Des déséquilibres criants entre régions africaines
La zone CIPRES, poids plume dans les retraites
Les pays membres de la CIPRES, regroupant le Bénin, le Burkina Faso, la Côte d’Ivoire, la RDC, le Congo, le Gabon, la Guinée-Bissau, la Guinée équatoriale, Madagascar, le Mali, le Niger, le Sénégal, le Tchad et le Togo ne représentent que 1,4 % des actifs des fonds de pension africains. Un chiffre bien inférieur à celui du Maroc (8 %), de la Namibie ou du Kenya (3,1 % chacun), ou encore du Botswana (2,2 %).

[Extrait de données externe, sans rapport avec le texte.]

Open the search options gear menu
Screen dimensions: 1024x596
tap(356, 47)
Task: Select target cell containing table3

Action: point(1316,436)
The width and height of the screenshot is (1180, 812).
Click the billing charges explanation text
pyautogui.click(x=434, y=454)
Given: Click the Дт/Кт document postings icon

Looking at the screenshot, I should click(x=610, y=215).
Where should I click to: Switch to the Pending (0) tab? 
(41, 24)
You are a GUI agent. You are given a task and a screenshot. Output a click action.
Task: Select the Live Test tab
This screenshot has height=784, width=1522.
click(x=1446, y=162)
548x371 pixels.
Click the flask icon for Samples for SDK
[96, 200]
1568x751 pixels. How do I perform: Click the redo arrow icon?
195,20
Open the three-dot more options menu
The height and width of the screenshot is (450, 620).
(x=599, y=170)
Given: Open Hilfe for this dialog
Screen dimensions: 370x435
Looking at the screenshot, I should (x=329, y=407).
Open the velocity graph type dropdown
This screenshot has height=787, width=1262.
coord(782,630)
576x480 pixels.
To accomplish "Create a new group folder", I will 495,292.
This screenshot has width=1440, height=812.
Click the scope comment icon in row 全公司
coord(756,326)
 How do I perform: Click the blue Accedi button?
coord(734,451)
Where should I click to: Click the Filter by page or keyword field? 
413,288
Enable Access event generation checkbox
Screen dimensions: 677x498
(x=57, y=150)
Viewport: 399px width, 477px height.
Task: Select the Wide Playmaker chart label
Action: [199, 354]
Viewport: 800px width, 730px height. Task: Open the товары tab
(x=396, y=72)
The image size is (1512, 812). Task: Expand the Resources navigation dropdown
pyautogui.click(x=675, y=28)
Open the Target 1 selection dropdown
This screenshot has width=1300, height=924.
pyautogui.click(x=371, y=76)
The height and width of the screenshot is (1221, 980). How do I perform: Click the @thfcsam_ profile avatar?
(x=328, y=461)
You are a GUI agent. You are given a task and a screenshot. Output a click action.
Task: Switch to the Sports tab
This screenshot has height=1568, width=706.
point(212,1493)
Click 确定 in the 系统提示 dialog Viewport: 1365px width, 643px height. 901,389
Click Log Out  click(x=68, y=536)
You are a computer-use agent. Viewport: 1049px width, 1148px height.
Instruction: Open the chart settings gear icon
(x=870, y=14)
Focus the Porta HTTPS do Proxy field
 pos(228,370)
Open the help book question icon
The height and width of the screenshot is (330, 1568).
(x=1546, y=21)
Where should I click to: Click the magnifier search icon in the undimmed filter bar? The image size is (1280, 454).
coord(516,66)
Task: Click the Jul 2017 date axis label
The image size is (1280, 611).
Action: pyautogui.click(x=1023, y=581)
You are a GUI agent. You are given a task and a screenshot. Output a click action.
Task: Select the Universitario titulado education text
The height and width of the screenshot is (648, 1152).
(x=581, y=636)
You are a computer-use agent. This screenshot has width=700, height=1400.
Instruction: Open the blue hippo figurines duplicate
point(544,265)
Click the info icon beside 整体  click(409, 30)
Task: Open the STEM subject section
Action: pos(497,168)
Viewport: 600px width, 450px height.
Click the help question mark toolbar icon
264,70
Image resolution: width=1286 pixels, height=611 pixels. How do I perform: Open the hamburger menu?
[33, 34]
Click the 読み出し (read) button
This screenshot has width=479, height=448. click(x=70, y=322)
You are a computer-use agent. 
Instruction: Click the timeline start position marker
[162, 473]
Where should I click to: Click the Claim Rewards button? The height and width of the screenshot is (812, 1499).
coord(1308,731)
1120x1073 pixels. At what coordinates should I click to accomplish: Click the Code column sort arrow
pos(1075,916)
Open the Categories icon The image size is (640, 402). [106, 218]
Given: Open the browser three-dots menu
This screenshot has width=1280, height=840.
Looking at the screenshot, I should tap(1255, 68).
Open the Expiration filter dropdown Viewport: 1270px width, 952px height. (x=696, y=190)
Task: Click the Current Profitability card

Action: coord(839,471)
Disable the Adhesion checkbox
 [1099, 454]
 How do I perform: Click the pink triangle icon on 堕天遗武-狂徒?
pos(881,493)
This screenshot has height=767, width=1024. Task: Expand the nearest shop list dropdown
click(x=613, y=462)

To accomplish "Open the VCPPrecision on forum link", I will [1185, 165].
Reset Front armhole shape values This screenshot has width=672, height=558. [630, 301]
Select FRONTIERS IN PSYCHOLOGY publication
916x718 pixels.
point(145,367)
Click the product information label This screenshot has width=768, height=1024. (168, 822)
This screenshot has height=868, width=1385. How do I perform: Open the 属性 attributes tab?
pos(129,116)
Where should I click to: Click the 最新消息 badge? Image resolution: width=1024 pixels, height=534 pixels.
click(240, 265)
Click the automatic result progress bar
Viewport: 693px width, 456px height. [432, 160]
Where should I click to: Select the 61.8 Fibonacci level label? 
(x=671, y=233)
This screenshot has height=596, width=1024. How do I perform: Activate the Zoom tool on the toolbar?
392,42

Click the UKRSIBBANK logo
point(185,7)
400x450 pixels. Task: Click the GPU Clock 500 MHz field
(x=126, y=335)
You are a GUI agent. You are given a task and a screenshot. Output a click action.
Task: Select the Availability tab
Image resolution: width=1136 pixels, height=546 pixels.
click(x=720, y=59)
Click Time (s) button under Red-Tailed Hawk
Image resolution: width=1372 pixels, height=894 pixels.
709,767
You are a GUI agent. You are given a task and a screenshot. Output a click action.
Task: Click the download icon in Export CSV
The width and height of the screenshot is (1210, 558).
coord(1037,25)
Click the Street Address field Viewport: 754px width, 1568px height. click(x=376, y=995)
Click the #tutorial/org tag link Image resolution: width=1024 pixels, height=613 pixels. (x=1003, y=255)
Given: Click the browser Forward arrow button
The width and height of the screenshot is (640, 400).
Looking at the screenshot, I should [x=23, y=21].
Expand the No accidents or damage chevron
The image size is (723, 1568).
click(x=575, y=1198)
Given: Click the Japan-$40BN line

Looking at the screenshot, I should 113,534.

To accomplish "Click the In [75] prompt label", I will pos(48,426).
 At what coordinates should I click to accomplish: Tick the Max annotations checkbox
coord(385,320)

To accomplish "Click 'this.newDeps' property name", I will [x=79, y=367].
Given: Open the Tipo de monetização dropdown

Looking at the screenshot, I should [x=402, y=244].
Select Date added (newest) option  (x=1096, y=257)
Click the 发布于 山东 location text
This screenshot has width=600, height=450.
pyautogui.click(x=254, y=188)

La CIMA, marginale sur le marché de l’assurance
Même tendance dans le secteur des assurances. Tandis que l’Afrique du Sud, le Maroc (7 %), l’Égypte (3 %) et le Kenya (2,8 %) concentrent la quasi-totalité des actifs, les pays membres de la CIMA que sont le Bénin, le Burkina Faso, le Cameroun, la RCA, le Congo, la Côte d’Ivoire, le Gabon, la Guinée-Bissau, la Guinée équatoriale, le Mali, le Niger, le Sénégal, le Tchad et le Togo, ne détiennent que 1,8 % du total. Ces chiffres traduisent l’urgence de développer des marchés de capitaux domestiques et inclusifs.
Fenêtre sur le Burkina Faso : une stratégie d’ancrage local des ressources
En 2024, les 18 compagnies d’assurances du Burkina Faso (8 en vie, 10 en IARD) ont enregistré un chiffre d’affaires cumulé de 167,38 milliards FCFA, en hausse de 5,99 % par rapport à 2023. Pour capter une partie de ses ressources, l’État burkinabè a mis en place Faso-Réassurance afin de mieux canaliser les ressources du secteur. En rendant obligatoire la cession d’une part des primes d’assurance à cette société nationale (hors assurances offshore, aviation et maladie), le gouvernement veut réduire les fuites de capitaux vers les réassureurs étrangers et renforcer la souveraineté financière locale en réorientant ses vers les investissements dans des projets structurants.